DOI: 10.1038/s41467-025-63209-4

Abstract: Metal halide perovskite (MHP) nanocrystals (NCs) supply extraordinary tunability of their optical properties, but absolutely exploiting this potential is challenged by an enormous and complicated synthesis parameter area. Here, we introduce “Rainbow,” a multi-robot self-driving laboratory that integrates automated NC synthesis, real-time characterization, and machine studying (ML)-driven decision-making to effectively navigate MHP NCs’ mixed-variable high-dimensional panorama. Using parallelized, miniaturized batch reactors, robotic pattern dealing with, and steady spectroscopic suggestions, Rainbow autonomously optimizes MHP NC optical efficiency—together with photoluminescence quantum yield and emission linewidth at a focused emission power—via closed-loop experimentation.
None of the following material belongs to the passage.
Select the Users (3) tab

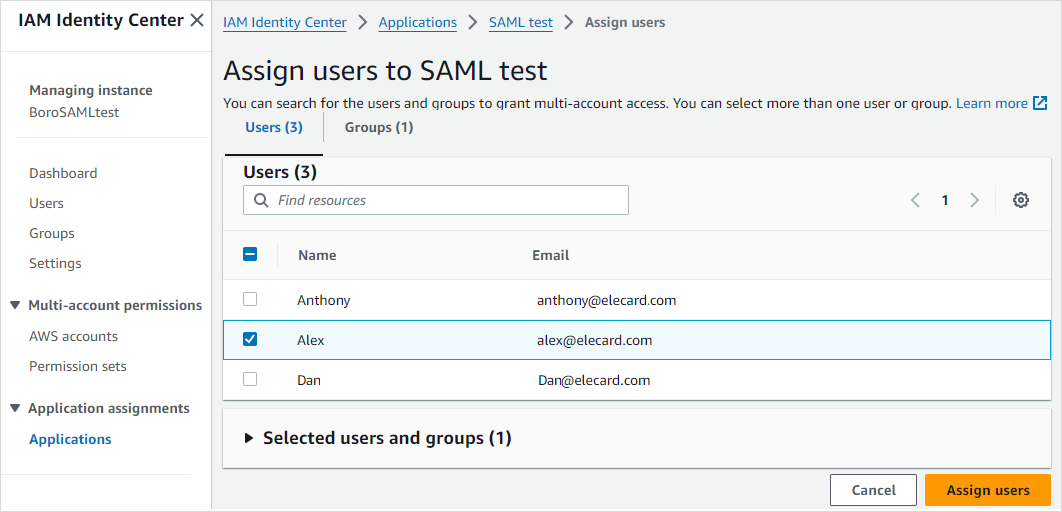coord(273,127)
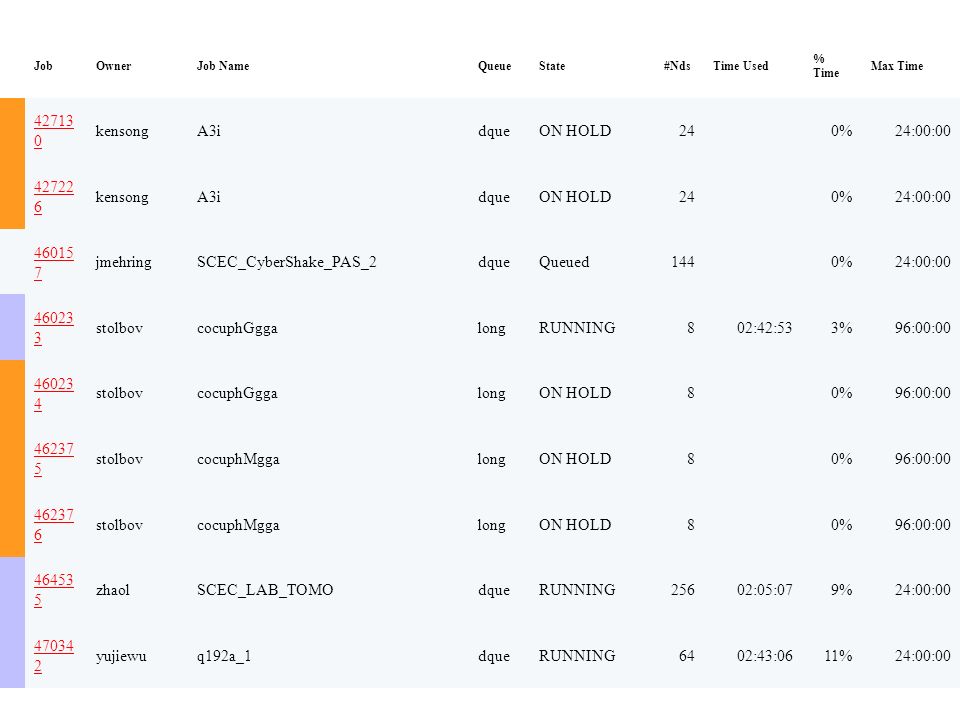
Task: Select SCEC_CyberShake_PAS_2 job name cell
Action: click(x=287, y=262)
By systematically exploring various ligand buildings and precursor circumstances, Rainbow elucidates important construction–property relationships and identifies scalable Pareto-optimal formulations for focused spectral outputs. Rainbow gives a flexible blueprint for accelerated, data-driven discovery and retrosynthesis of high-performance nanomaterials, paving the best way for on-demand realization of next-generation photonic supplies and applied sciences.